19.8.15

Assimilazione. I biglietti falsi di Zygmunt Baumann (Giulio Busi)

Allungate la mano, lo mostrate all’inserviente, che ve lo restituisce, con un sorriso misto d’imbarazzo e rimprovero. No, non potete entrare, il biglietto non è valido, mi dispiace. Eppure il giorno è quello giusto, e il nome dello spettacolo è scritto chiaro e tondo. Meglio non insistere. Compratene un altro, se c’è ancora posto; oppure tornatevene a casa, che non è poi la fine del mondo.

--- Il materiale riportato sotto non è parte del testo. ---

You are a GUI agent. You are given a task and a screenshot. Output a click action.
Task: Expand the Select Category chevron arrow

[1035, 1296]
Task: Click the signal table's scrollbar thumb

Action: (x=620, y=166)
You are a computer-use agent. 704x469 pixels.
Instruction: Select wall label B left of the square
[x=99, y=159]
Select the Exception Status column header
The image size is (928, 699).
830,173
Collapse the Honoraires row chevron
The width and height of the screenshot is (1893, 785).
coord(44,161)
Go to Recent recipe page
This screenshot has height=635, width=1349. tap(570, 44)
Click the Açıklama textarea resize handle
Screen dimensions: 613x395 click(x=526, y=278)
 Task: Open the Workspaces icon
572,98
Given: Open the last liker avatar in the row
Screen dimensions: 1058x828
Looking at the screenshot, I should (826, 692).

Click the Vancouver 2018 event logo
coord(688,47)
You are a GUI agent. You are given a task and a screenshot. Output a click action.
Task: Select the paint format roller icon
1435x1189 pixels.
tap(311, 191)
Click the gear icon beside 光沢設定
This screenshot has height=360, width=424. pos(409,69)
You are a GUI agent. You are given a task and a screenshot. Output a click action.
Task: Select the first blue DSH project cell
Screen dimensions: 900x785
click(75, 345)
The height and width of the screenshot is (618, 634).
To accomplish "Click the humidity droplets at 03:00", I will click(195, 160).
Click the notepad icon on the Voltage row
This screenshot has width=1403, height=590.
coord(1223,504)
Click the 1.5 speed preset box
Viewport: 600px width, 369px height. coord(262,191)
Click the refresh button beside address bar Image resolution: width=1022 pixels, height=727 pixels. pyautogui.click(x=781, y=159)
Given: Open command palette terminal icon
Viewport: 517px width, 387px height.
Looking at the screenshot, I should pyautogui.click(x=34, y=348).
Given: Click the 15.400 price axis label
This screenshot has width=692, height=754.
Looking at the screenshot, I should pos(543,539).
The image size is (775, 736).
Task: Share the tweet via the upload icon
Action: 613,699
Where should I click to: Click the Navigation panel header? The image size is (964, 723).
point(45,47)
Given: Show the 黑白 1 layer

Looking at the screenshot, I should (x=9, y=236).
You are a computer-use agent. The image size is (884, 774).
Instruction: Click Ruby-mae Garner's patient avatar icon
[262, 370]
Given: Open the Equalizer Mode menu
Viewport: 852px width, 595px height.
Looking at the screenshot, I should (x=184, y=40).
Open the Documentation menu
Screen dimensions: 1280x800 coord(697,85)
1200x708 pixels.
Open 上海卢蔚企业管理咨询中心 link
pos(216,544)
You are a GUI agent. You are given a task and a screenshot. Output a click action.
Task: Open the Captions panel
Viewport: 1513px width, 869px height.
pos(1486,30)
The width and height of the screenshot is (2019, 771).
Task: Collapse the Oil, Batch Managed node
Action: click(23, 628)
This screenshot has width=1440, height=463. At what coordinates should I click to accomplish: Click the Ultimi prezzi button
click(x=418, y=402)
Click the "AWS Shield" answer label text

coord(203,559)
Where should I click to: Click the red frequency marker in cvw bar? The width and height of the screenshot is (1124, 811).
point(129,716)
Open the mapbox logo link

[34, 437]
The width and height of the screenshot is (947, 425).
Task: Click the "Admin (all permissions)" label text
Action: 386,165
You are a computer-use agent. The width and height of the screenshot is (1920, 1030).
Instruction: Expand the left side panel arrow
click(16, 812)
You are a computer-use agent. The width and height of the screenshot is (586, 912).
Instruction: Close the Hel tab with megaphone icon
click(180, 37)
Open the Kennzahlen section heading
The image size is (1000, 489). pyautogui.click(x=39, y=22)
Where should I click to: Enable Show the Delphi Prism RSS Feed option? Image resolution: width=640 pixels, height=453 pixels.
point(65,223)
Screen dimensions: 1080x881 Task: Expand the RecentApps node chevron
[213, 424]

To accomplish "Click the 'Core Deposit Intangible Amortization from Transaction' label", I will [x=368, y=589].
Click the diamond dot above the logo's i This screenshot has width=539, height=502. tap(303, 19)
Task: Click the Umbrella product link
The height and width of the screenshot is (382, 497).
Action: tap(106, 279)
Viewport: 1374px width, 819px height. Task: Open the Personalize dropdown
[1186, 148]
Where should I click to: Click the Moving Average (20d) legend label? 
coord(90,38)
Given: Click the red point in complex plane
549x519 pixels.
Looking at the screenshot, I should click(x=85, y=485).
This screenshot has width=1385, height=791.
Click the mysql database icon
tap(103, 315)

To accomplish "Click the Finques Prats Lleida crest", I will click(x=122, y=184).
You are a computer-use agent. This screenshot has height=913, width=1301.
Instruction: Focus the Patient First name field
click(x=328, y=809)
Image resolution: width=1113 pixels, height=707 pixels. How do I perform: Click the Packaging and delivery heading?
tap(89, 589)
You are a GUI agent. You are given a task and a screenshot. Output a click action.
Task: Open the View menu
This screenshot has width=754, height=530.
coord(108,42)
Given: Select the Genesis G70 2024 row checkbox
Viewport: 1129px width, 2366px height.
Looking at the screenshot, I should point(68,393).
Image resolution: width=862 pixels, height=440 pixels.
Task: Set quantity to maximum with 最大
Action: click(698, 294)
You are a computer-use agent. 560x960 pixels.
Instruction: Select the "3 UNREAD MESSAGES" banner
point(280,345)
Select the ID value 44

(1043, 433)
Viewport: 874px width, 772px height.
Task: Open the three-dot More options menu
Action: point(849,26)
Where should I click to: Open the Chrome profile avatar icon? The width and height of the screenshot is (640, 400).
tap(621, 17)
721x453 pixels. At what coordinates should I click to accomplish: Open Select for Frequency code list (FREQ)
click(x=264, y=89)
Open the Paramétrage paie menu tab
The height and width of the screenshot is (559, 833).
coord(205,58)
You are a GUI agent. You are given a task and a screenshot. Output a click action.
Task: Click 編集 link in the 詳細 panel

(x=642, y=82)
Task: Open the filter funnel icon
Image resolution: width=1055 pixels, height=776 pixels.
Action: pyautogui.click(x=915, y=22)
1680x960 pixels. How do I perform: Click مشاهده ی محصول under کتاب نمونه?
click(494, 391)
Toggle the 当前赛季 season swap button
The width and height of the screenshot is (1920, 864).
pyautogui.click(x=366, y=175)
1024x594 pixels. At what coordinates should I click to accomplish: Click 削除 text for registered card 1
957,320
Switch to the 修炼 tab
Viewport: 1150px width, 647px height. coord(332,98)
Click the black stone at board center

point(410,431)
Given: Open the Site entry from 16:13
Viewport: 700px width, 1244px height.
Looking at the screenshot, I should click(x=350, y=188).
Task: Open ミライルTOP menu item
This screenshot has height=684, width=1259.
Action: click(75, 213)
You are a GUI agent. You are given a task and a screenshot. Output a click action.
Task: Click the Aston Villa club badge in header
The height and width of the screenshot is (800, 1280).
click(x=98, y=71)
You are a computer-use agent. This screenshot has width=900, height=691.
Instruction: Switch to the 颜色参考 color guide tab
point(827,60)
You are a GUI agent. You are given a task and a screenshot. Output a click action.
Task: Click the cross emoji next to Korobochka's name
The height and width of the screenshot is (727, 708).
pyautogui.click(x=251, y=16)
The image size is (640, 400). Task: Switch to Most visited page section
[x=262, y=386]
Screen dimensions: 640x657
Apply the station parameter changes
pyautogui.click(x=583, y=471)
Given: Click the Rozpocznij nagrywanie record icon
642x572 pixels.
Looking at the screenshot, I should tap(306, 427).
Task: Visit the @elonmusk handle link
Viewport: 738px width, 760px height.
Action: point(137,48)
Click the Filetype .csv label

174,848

Di simili biglietti falsi è piena la storia europea. Promesse di assimilazione non mantenute, odi e discriminazioni invece di accettazione. Henrich Heine, il grande poeta romantico di orgine ebraica, definiva così il propria attestato di battesimo: un biglietto d’ingresso per la società europea. E, alla fine della sua vita, confessava di averlo pagato troppocaro, e di non averlo neppure potuto usare davvero. Porte chiuse nel gran teatro sociale d’Europa. Così si potrebbe riassumere, con un’immagine, l’ascesa e il naufragio dell’assimilazione ebraica nel Vecchio continente tra Otto e Novecento, una pièce infelice, trasformatasi poi in tragedia e culminata nella Shoah. Giuntina propone, per la prima volta in italiano, uno studio di Zygmunt Bauman (Visti di uscita e biglietti di entrata. Paradossi dell’assimilazione ebraica, traduzione di Rosanella Volponi, postfazione di David Bidussa, Giuntina, Firenze), sui paradossi di questo processo assimilatorio, cominciato mille volte e mai portato a termine.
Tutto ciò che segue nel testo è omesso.